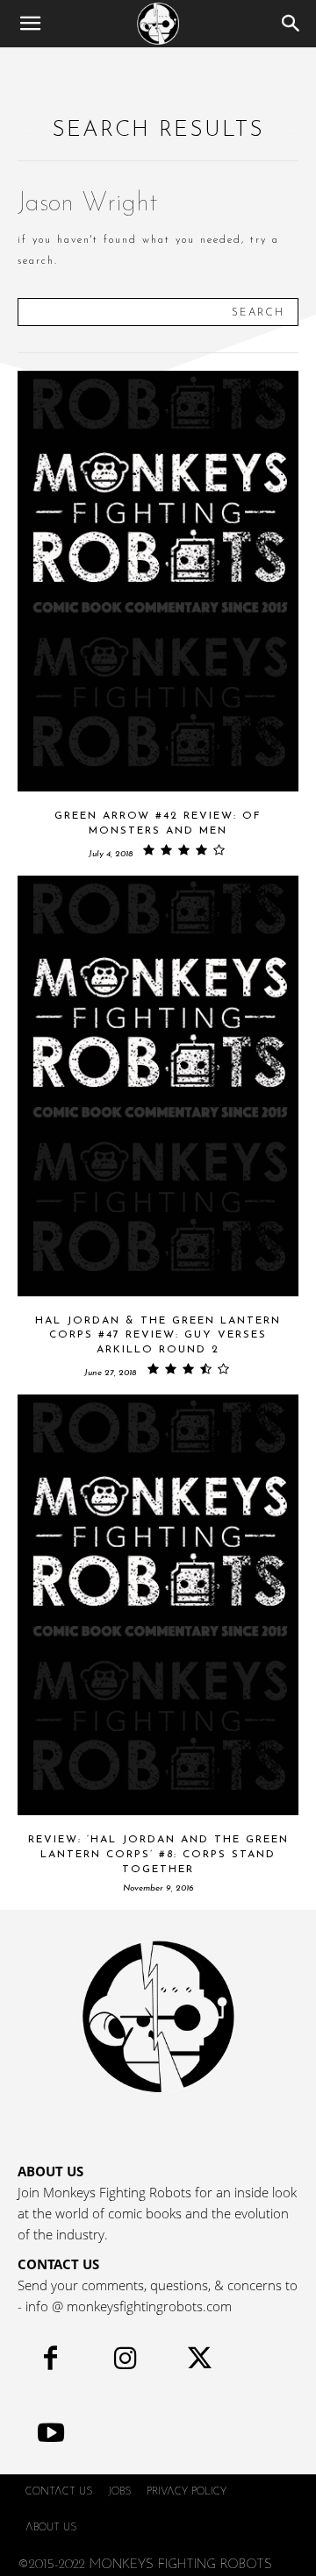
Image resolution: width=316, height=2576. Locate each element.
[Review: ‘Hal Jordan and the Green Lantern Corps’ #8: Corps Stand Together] (158, 1604)
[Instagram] (125, 2362)
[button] (30, 23)
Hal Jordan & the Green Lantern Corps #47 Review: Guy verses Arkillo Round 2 (158, 1336)
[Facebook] (50, 2362)
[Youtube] (50, 2437)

****

TASK STATEMENT: Output the records exactly, and let none of their pictures appear in the copy.

WRITTEN SOLUTION:
Image resolution: width=316, height=2576. Locate each element.
[Review: ‘Hal Jordan and the Green Lantern Corps’ #8: Corps Stand Together] (158, 1604)
[Instagram] (125, 2362)
[button] (30, 23)
Hal Jordan & the Green Lantern Corps #47 Review: Guy verses Arkillo Round 2 (158, 1336)
[Facebook] (50, 2362)
[Youtube] (50, 2437)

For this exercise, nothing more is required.